Quando Hugo Chávez tentou um golpe de Estado na Venezuela em 1992, Fidel Castro estava entre muitos dos líderes globais que o denunciaram. Naquele período, Chávez não mostrava nenhuma evidência de apoio à ideologia marxista-leninista que Cuba defendia, nem pretendia ser um simpatizante dos regimes autoritários de esquerda da região. Mas, assim que Chávez foi libertado da prisão, dois anos depois, foi convidado a ir a Havana, momento em que a aliança de interesses entre os dois países começou a crescer. Chávez descobriu em Castro um “herói vivo” que tinha todas as ferramentas para dar legitimidade política à sua revolução. E Castro encontrou nesse militar idealista (que logo seria o presidente do país das maiores reservas de petróleo do mundo) o aliado perfeito em seus esforços para estabilizar a economia cubana.

Durante seus 14 anos de governo, com o apoio dos Castro, Chávez gozou de um poder quase absoluto

No início dos anos 2000, Castro e Chávez anunciaram vários acordos que tiraram Cuba das profundezas de sua catastrófica crise econômica com generosos carregamentos de petróleo subsidiado, o que fez com que Cuba recebesse um acesso premium às maiores reservas de petróleo do planeta, em troca do envio de médicos, professores, assessores de inteligência e assessores militares. Durante seus 14 anos de governo, com o apoio dos Castro, Chávez gozou de um poder quase absoluto graças ao controle que exerceu sobre cada uma das instituições que deviam ter imposto limites ou exigido transparência, seja nos tribunais ou na legislatura. Ele também dispôs das arrecadações petrolíferas da Venezuela como desejava. Hoje não há dúvida de que deixar os cubanos entrarem no país era uma das expressões mais fortes desse poder absoluto.

Mas, em 2011, Chávez foi diagnosticado com câncer. Isso mudou as regras do jogo para ambas as nações. A razão pela qual ele optou por buscar uma cura em Cuba era óbvia, pois era o único lugar em que ele confiava não só para tratá-lo, mas também para ter absoluta discrição sobre sua condição crítica. Sua dependência de Havana se aprofundou com a progressão de sua doença. Em sua última aparição na televisão, com sua situação de saúde piorando, Chávez disse a seus seguidores venezuelanos para fazerem de Maduro, então vice-presidente, seu sucessor. Nos meses seguintes, a Venezuela foi governada “remotamente”. Vários decretos com a assinatura de Chávez emanaram de Havana, mas ninguém parecia saber realmente da sua situação. Em 5 de março de 2013, a morte de Chávez foi finalmente anunciada, e havia apenas duas coisas das quais se tinha certeza: que Maduro seria o novo líder da Venezuela; e que ele carregaria a herança dos fortes laços da Venezuela com a profunda influência castrista na nação.

Hoje sabemos qual foi o resultado de toda uma história de jogos de poder entre ambas as nações; a catástrofe que destruiu a vida de milhões de venezuelanos fala por si.

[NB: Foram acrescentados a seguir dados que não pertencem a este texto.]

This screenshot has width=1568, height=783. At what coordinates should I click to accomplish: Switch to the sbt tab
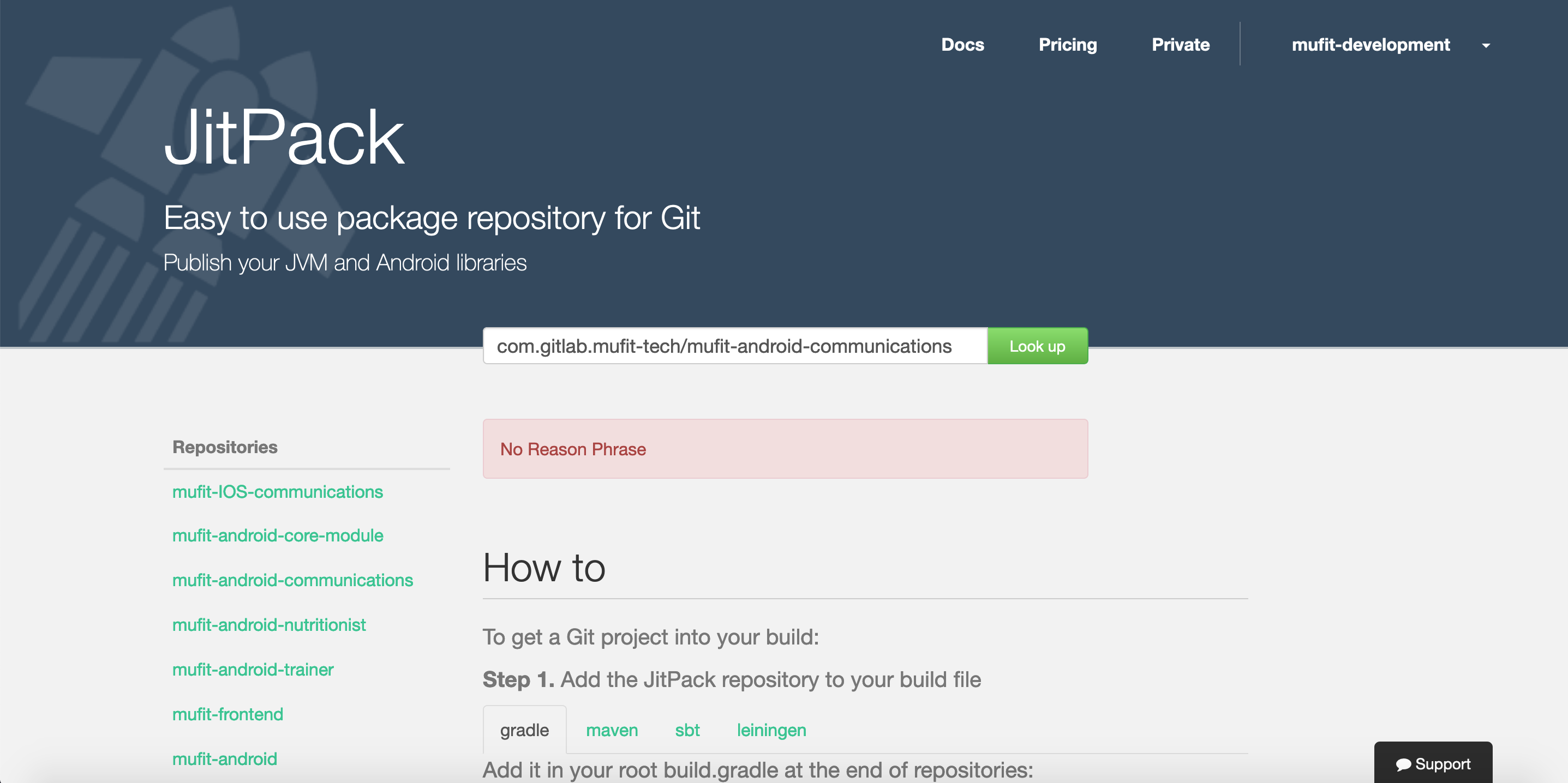click(686, 730)
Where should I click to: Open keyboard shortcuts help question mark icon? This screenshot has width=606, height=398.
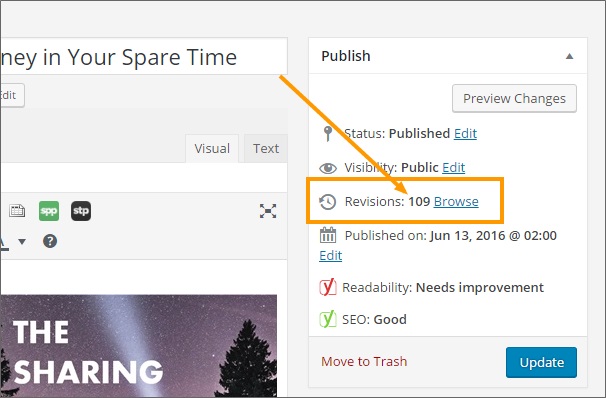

Inevitavelmente, apesar da atual situação desastrosa do país, essa incestuosa relação cubano-venezuelana se manteve. E o regime de Maduro vem aumentando seu compromisso com uma estratégia de sobrevivência tirada diretamente do livro de jogos de Castro: para manter o poder, amplia sua dependência da censura e da repressão, sem contar quantas vidas de seus próprios cidadãos destroem no processo.

Jorge C. Carrasco é jornalista cubano radicado no Brasil.